A poche ore dall’annuncio dei dazi USA da parte del presidente Donald Trump, sul sito dell’Executive Office è stata pubblicata la modalità di calcolo, con tanto di formula matematica in bella vista, adottata per definire i dazi paese per paese. Un inedito che sembra indicare i paletti di un eventuale trattativa.
Il documento sottolinea alcuni aspetti interessanti. Aspetti che sembrano essere le vere e proprie condizioni per una trattativa. In primis collega in maniera matematica l’imposizione tariffaria con la bilancia commerciale bilaterale, con l’idea – udite udite – che ogni nazione debba offrire condizioni di accesso reciproco ai propri mercati, evitando misure protezionistiche che possano alterare il libero scambio (sic!). Tra le righe si legge inolte, di come il processo di calcolo delle tariffe sia parte integrante della più ampia strategia commerciale degli Stati Uniti. Tale strategia si prefigge di proteggere gli interessi economici nazionali, pur mantenendo aperto il dialogo con le altre nazioni.
Altro aspetto fondamentale evidenziato riguarda l’importanza della reciprocità: la misura in cui un paese concede l’accesso al proprio mercato dovrebbe essere riflessa in termini tariffari equivalenti quando si accede al mercato estero. Questo approccio, si legge nella nota, lungi dall’essere un mero strumento di pressione, si configura come un incentivo per gli stati a riformare le proprie politiche commerciali e ad aderire a standard più trasparenti e competitivi.
Ma allora vediamola meglio questa formula matematica dei dazi USA voluti dall’amministrazione Trump che da questa mattina sta facendo “impazzire” i mercati finanziari.

Si fonda sul principio che, per eliminare un disavanzo commerciale bilaterale, la variazione delle importazioni indotta da un cambiamento tariffario deve essere pari al divario esistente tra esportazioni e importazioni.

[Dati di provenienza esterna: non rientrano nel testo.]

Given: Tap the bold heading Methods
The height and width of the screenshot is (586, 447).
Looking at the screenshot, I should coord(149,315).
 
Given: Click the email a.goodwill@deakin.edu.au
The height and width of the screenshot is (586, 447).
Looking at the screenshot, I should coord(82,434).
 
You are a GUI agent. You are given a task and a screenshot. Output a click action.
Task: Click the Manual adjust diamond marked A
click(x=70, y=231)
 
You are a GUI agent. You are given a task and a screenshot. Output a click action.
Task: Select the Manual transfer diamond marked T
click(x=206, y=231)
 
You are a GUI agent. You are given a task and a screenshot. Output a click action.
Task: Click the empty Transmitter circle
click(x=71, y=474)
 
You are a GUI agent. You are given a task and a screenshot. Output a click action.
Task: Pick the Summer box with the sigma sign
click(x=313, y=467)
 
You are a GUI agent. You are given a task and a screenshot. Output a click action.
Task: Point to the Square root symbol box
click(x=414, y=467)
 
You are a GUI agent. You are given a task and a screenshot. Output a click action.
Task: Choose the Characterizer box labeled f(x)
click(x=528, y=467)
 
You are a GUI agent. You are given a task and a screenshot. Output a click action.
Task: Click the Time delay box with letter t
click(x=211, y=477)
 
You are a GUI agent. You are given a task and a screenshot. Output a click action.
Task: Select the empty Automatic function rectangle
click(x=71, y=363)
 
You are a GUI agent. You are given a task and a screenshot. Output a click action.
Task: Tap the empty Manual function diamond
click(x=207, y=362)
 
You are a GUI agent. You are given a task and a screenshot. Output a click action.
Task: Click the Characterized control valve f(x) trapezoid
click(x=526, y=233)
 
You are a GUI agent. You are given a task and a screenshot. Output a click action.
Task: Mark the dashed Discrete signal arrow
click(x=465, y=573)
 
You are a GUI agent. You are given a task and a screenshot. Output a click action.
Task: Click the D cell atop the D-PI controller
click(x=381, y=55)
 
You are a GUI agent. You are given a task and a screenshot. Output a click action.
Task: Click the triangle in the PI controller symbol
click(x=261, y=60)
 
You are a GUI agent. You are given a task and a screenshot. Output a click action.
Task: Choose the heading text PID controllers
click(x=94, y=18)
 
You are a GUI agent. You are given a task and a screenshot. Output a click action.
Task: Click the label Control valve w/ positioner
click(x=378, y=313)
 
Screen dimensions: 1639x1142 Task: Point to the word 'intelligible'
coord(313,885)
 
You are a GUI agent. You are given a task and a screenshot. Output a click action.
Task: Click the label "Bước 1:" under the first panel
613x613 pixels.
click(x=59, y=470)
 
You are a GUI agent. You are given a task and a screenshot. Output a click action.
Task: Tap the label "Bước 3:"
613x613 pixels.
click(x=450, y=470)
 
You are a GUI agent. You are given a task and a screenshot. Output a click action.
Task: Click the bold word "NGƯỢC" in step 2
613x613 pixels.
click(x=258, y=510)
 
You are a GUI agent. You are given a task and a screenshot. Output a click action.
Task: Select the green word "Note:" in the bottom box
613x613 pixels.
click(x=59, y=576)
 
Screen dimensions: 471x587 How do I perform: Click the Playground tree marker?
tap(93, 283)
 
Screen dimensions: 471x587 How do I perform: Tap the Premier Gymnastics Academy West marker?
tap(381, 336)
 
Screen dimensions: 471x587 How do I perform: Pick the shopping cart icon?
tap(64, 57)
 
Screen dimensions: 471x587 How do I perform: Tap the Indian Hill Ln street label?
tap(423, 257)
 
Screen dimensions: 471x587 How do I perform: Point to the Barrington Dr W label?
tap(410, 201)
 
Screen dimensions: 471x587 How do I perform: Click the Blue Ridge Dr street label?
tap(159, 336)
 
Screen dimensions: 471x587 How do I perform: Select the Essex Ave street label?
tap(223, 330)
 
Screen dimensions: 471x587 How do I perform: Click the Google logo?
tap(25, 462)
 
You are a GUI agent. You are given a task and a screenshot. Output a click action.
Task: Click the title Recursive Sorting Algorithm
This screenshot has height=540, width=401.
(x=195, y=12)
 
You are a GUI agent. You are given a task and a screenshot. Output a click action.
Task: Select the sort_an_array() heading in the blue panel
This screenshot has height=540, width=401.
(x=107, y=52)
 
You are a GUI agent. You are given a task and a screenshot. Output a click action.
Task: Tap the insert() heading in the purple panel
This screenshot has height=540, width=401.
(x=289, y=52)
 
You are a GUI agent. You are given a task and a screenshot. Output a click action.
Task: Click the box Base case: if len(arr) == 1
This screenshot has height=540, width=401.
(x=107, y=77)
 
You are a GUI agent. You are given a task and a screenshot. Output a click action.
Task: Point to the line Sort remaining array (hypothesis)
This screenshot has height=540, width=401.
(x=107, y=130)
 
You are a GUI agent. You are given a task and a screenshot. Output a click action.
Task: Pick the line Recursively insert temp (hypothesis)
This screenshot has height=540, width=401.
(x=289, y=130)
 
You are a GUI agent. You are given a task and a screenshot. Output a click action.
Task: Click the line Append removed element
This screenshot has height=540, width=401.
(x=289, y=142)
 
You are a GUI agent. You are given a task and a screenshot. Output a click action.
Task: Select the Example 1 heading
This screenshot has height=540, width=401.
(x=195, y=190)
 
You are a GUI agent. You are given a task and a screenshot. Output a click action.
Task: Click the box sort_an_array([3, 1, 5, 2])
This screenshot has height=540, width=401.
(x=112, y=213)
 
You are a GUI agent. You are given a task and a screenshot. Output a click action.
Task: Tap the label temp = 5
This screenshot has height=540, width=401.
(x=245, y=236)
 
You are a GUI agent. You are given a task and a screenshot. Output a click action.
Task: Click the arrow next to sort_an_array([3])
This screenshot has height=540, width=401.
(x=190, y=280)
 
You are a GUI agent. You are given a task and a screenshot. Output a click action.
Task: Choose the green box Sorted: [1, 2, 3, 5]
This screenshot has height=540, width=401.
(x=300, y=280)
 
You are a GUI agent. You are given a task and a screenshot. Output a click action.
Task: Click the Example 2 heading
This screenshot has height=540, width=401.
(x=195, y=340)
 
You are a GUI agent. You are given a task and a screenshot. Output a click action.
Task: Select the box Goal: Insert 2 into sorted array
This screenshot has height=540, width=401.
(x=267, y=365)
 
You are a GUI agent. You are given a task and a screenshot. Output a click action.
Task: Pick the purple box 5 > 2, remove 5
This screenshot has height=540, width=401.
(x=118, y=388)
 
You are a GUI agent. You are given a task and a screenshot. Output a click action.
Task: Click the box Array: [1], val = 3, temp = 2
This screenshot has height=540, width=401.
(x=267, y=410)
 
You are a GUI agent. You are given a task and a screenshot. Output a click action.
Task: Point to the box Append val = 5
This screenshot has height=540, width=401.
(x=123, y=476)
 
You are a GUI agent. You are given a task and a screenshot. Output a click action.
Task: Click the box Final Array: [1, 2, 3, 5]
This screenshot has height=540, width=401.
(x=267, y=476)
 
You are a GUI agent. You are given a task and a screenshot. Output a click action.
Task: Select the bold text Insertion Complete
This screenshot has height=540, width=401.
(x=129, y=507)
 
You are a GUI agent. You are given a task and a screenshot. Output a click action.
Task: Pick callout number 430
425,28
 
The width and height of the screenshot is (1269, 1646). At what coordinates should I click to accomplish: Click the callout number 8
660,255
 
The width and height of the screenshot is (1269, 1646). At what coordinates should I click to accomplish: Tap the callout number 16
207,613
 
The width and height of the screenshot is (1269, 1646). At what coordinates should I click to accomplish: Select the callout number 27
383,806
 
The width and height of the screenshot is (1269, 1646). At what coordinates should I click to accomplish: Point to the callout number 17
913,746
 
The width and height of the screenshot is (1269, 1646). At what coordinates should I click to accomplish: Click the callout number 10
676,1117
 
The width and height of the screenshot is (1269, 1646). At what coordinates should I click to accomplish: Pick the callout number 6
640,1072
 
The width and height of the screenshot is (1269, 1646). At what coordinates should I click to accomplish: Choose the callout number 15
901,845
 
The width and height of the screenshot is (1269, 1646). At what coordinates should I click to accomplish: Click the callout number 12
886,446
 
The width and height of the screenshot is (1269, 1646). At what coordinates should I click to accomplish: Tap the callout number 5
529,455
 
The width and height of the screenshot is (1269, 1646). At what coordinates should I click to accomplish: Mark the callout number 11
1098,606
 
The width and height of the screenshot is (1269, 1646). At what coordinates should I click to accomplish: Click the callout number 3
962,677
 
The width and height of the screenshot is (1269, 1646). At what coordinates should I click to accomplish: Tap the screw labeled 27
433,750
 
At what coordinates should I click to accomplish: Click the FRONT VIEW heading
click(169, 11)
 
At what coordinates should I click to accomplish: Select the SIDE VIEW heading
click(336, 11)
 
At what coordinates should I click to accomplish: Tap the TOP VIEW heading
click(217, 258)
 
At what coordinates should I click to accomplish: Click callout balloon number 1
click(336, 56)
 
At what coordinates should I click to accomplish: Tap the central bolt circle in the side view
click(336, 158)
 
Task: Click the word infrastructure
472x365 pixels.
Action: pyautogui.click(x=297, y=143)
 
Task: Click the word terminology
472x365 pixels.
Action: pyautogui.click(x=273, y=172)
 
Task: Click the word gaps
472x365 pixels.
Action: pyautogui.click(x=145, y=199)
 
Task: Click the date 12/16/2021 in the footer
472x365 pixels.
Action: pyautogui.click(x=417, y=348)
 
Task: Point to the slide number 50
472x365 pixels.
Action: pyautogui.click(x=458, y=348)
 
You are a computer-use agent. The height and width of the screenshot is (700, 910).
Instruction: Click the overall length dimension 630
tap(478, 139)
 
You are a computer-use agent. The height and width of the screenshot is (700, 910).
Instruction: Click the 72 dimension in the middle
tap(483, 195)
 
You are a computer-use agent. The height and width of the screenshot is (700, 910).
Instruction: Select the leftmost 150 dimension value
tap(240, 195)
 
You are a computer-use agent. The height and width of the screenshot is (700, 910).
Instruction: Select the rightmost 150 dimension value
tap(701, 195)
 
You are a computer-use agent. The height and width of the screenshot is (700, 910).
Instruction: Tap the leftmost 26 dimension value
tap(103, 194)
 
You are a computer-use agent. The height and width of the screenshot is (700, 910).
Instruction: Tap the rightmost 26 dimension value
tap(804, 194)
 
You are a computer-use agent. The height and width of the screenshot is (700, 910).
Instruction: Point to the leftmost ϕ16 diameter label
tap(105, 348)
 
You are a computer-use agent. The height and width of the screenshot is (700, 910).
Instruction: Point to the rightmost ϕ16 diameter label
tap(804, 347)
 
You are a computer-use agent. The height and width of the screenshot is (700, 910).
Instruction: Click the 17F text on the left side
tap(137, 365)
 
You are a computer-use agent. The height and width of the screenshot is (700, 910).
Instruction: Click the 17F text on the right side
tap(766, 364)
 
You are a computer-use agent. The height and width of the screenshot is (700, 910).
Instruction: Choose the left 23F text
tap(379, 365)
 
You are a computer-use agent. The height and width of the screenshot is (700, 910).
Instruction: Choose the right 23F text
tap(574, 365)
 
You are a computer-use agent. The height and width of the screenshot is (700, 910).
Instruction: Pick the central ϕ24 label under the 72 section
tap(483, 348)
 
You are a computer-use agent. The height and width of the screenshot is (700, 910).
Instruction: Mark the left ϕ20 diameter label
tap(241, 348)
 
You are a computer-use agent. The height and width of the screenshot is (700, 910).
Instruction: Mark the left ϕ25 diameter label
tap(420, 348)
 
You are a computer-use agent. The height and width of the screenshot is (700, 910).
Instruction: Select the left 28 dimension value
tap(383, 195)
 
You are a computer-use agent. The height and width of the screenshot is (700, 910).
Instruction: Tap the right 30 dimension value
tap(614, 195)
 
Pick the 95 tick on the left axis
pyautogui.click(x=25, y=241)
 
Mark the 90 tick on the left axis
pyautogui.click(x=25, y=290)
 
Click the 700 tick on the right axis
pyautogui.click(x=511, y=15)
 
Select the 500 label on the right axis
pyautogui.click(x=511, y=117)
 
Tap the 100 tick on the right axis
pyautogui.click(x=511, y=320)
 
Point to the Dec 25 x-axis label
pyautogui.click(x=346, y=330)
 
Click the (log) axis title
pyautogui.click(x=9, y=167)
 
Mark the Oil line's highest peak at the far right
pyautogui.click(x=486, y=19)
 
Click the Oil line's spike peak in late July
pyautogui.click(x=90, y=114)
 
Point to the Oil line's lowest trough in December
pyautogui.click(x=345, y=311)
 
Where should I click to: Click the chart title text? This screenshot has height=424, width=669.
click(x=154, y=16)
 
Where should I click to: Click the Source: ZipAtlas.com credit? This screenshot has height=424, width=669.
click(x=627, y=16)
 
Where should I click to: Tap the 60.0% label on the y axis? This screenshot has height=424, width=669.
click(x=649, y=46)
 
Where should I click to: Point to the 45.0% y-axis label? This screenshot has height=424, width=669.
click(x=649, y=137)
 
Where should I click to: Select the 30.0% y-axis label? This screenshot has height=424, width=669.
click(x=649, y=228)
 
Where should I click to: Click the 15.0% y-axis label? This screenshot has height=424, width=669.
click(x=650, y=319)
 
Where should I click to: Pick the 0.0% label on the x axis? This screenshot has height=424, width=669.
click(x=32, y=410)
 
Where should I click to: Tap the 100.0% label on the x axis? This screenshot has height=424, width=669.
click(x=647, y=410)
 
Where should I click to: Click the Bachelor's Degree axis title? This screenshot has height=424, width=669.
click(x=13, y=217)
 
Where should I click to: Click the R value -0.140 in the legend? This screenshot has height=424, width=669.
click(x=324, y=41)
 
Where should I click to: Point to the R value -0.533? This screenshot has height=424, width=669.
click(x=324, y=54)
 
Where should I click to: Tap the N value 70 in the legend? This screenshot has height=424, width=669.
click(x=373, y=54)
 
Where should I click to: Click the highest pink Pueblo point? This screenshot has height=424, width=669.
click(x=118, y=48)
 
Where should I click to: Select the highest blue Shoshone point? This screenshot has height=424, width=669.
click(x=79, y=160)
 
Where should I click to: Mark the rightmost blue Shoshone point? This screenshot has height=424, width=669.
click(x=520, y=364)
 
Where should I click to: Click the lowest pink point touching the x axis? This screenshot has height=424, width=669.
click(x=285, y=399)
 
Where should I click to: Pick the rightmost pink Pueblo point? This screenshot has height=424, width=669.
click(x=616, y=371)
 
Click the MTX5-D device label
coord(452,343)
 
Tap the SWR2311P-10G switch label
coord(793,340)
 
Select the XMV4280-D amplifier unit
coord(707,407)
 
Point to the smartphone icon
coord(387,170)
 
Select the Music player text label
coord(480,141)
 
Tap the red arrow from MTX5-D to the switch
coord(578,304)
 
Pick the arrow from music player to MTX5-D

In altre parole, l’obiettivo è trovare l’incremento tariffario (indicato con Δτᵢ) necessario a ridurre le importazioni fino al punto in cui queste eguaglino le esportazioni, portando così il saldo commerciale a zero.
Il ragionamento parte dall’idea che un aumento della tariffa incida sui prezzi dei beni importati, determinando una diminuzione della quantità importata. Questa relazione è catturata attraverso tre parametri fondamentali:
- ε (epsilon): Rappresenta l’elasticità della domanda di importazioni rispetto al prezzo. Dal momento che, all’aumentare del prezzo, le importazioni tendono a calare, ε è un valore negativo. Ciò indica la sensibilità della quantità importata rispetto alle variazioni di prezzo.
- φ (phi): Indica il grado di trasmissione (o “pass-through”) delle tariffe ai prezzi finali dei prodotti importati. Un valore inferiore a 1 significa che non tutta la tariffa viene trasferita al consumatore, mentre un valore maggiore (in contesti diversi) indicherebbe una trasmissione quasi totale.
- mᵢ: È il volume totale delle importazioni dal paese in esame.
Il termine Δτᵢ · ε · φ · mᵢ rappresenta dunque la variazione assoluta delle importazioni conseguente a una variazione tariffaria Δτᵢ. Affinché il disavanzo commerciale si annulli, questa variazione deve essere pari alla differenza tra esportazioni (xᵢ) e importazioni (mᵢ).
Da questa equazione si ricava il valore di Δτᵢ necessario per “bilanciare” il commercio con quel determinato paese. In pratica, se il deficit commerciale è dovuto in parte a barriere tariffarie (oltre che a fattori non tariffari), applicare un incremento tariffario pari a Δτᵢ dovrebbe, secondo il modello, ridurre le importazioni fino a pareggiare le esportazioni.
Un esempio? L’agenzia Bloomberg ha rifatto i calcoli per quel che riguarda la Cina. Lo scorso anno Pechino ha registrato un surplus commerciale di 295 miliardi di dollari con gli Stati Uniti su un totale di esportazioni di 438 miliardi di dollari, un rapporto del 68%. Visto che la scelta dell’amministrazione Trump è di far pagare dazi pari a metà del Δτᵢ, la formula produce un’aliquota tariffaria del 34%.
Questa metodologia dovrebbe offrire un’interpretazione quantitativa di come le politiche tariffarie possano essere aggiustate per raggiungere un equilibrio commerciale. I dubbi sono tanti. Senza contare che nella realtà molti altri fattori, come gli effetti sui tassi di cambio o altre dinamiche di lungo periodo, possano influire sui risultati complessivi della bilancia commerciale.